In Germany and other countries, it is a crime to deny the Holocaust against European Jews. It should be the same when it comes to the genocide in Srebrenica. Like Holocaust denial, denial of the Srebrenica genocide must not be allowed as a legitimate intellectual position. At the very least, those who deny the Srebrenica genocide and celebrate its perpetrators - in BiH and elsewhere - must be exposed, publicly condemned and excommunicated. The victims of Srebrenica and their families deserve at least that. 

What can the international community do to improve the situation in BiH? It seems to be slowly giving up on it. 

The international community was heavily involved after BiH became a modern state to help it in its early years. It is natural to expect that this involvement will subside over time. Ultimately, it is the responsibility of the people of BiH to take their destiny into their own hands, including rejecting their own ultranationalist incitement to hatred. 

At the same time, another question should be addressed to the liberal elements of BiH: how is it possible to allow nationalist parties to dominate the political discussion and thus mislead Serbs, Bosniaks and Croats? Why are there no interethnic parties that can unite all the peoples of BiH together, instead of inciting more and more hatred between them? 

The international community can help to some extent, but in the end it is all in the hands of people living "on the ground" to vote responsibly and not allow themselves to be ruled through xenophobia, fear of the "other" or irrational historical hatred. 

The Balkans are witnessing the strengthening of fascist, nationalist and extremist rhetoric. How much should we worry about that, considering the past of the Balkans and Europe? 

 I am sorry to have to say that the Balkans is not the only region where we see the strengthening of neo-fascism and even neo-Nazism. These far-right elements are emerging from the shadows in many parts of the world, from Chile to the US, from Scandinavia and the Baltics to the Balkans. 

White supremacists use conspiracy myths and try to use the internet and social networks to spread their hate ideologies. Fortunately, responsible companies and social networks, such as Facebook, which work closely with the World Jewish Congress and other organizations, are fighting these inciters of hatred and their violence on their platforms. 

Considering everything, how do you see the future of BiH and the Balkans? 

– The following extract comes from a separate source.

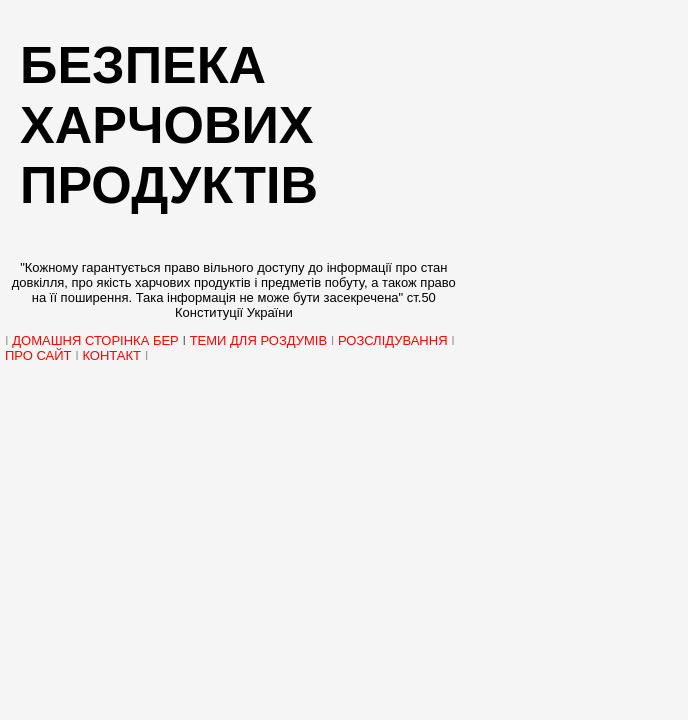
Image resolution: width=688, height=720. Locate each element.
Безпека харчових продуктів (169, 125)
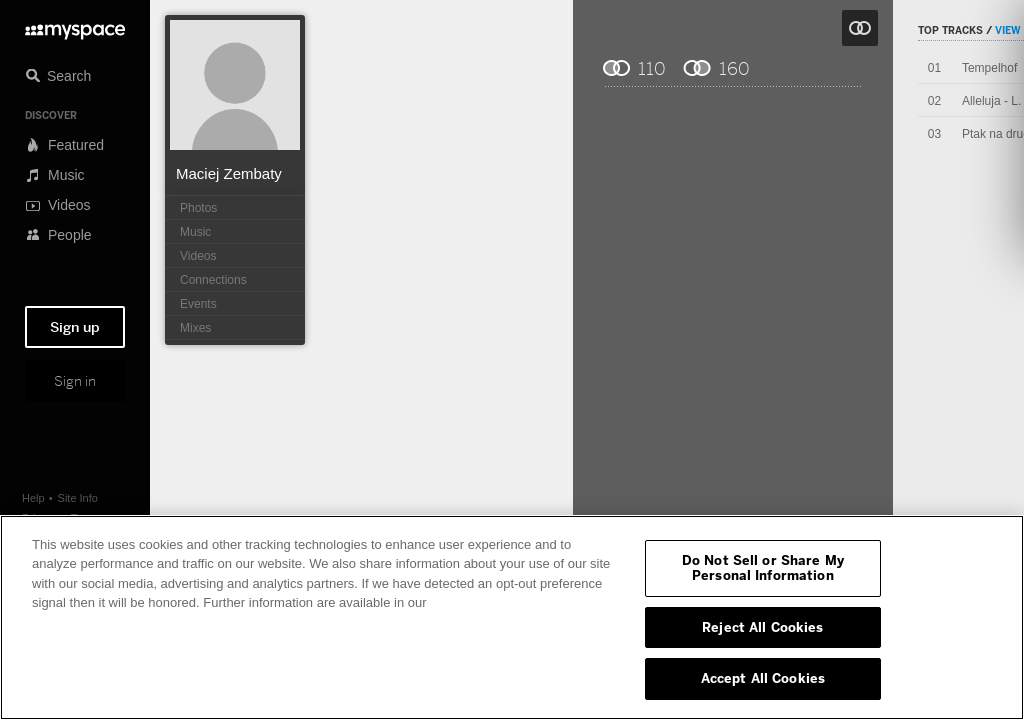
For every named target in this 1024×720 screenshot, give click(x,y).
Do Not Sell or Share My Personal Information (763, 568)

I am an optimist and I would really like to see BiH become a progressive state that will, one day in the near future, be part of the family of the European Union. However, in order to make this possible, BiH citizens, along with their leaders, will need to show affirmatively how they have moved away from the hatreds of the past. 

I am sure that the international community will help them in this, but they must first help themselves. Calls for hatred and hate advocacy must be erased and replaced by truly democratic values, and a spirit of sincere reconciliation.